Когда противоречия добиваются накала, персонажи пускаются в судорожную пляску (балетмейстер Николай Реутов). Бешеный Лир (Артур Иванов), поняв, что старшая дочь его кинула, в отчаянии не посыпает голову пеплом, но лупит по ней ладонью, будто бы ребенок либо заводная куколка. Если поначалу из ударных мелодию поддерживают одни тарелки, то равномерно напряжение вырастает – и врубается тяжкий ню-джазовый бит. Поверх басов раздается ошалелое соло трубы, схожее ледяному свету в мгле. Громкость возрастает до таковой степени, что за музыкой не слышно клика героя. Повелитель выдыхается, но его вновь толкают на танцпол. Кажется, если это продлится еще хотя бы минутку, лопнут не только лишь барабанные перепонки, да и луна, которой поближе к концу будут играться, будто бы воздушным шаром. К слову, истинные воздушные шары на сцене в обилии: это сразу и атрибут вечеринки, и знак хрупкой людской жизни – убить ее так же просто, как проколоть шарик иглой.
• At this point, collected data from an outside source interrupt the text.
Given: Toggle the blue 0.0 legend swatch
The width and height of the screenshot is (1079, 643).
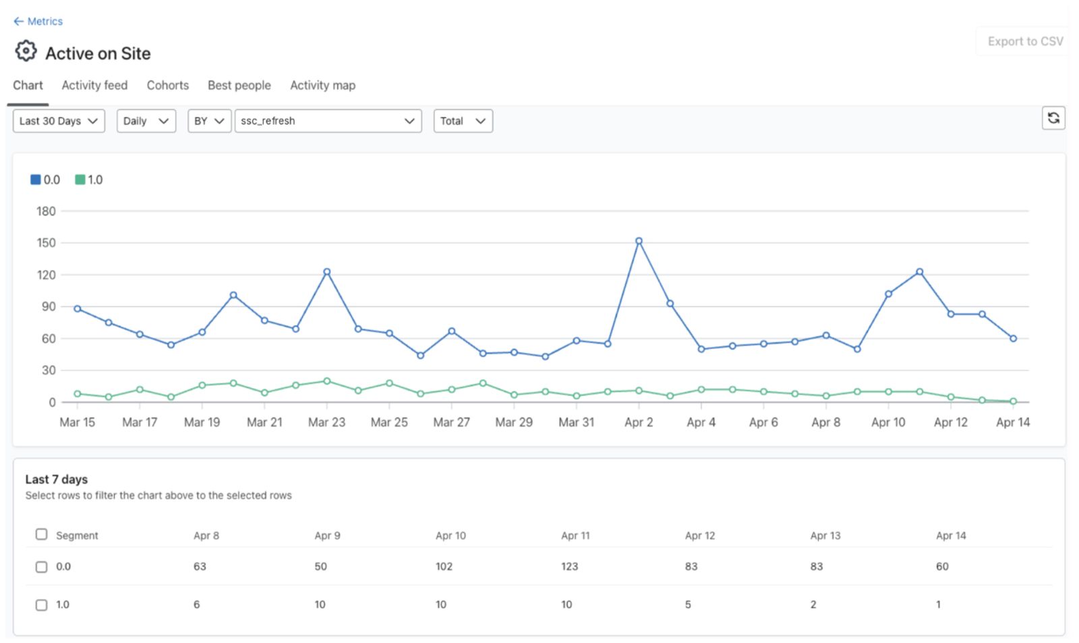Looking at the screenshot, I should [x=36, y=179].
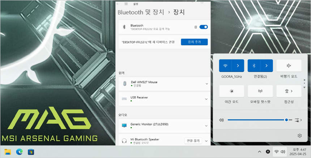The height and width of the screenshot is (158, 311).
Task: Expand the Generic Monitor (27ULD950) entry
Action: pos(206,126)
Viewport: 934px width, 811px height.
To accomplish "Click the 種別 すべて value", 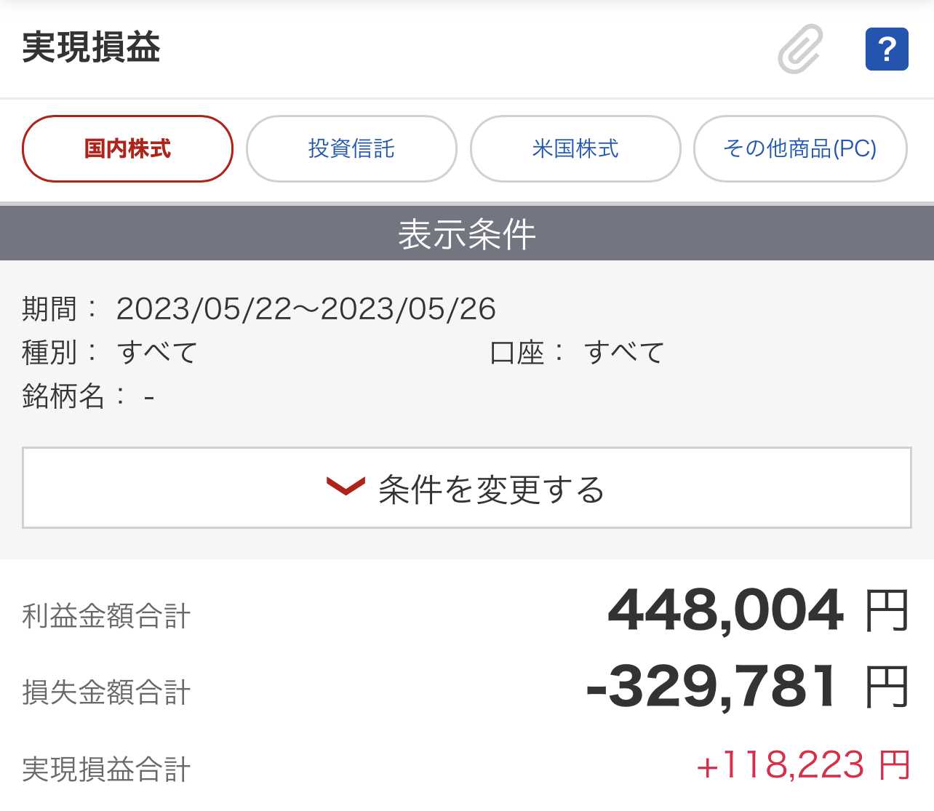I will (x=157, y=353).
Пластические интерлюдии, на 1-ый взор никак не связанные с главным действием, помогают Бутусову созодать композиционные клейки. Потрясающе в этом смысле решена сцена ослепления Глостера (Виктор Добронравов). Трио музыкантов исполняет Imaging – песню, в какой Джон Леннон призывает вообразить утопию, где нет ни государств, ни религий, ни принадлежности, что звучит в контексте пьесы трагично. Сейчас преданный отец сумеет только представлять, как смотрится не только лишь безупречный мир, да и порочный земной. Из музыкальных инструментов у свежеиспеченных Beatles в распоряжении барабанная установка, труба и выдранные внутренности пианино – через несколько мгновений вот так же вырвут глаза и Глостеру. Несколько ошеломленный, он посиживает за ударными, слушая, как Шут читает шекспировские диалоги, и не верует, что на данный момент его схватят. Он и слепой будет задавать ритм, но – ударяя палочками по воздуху.
Детали в постановке Бутусова не попросту молвят, но кричат. Лир в истерике раскачивает столешницу, с которой упрямо не падает бокал. С таковым же упрямством он и сам пробует сохранить равновесие в пошатнувшемся мироздании, отказываясь принимать правду и не веря своим очам. Кента (Валерий Ушаков) не заковывают в колодки, но привязывают к древесному кресту. Шут язвит королю и гласит, что его дочери похожи на одичавшие кислые яблоки – и здесь же подкидывает яблоко и расшибает его ракеткой для бадминтона. На сцену летят большие доски, грозя поубивать хоть какого, но Лир, впадая или в безумие, или в детство, строит из их шалаш. Под градом досок пляшет и его младшая дочь. Корделию и Шута играет Евгения Крегжде: актриса ощутила кровное родство этих образов – самых незапятнанных, конкретных и хрупких, – потому не постоянно понятно, в которой роли она стает. В конце повелитель укрывает удавленную Корделию одеялами, чтоб та не промерзла. И, будто бы в благодарность, она протягивает ему руку.
Буря как метафора страсти – сквозной мотив спектакля, она засасывает людей в пропасть их внутреннего ада. Но страсть тут следует осознавать и как страдание. Бремя страстей принуждает героев поглубже узнать свою людскую, земную природу. Сначала второго деяния Лир, Шут, Глостер, Том и Кент шагают с шариками в руках, будто бы держа на веревочках души, готовые покинуть озябшие, усталые тела. Всякого из этих странников ждет своя участь, но чем тяжелее бремя, как писал Милан Кундера, тем реальнее и правдивее жизнь.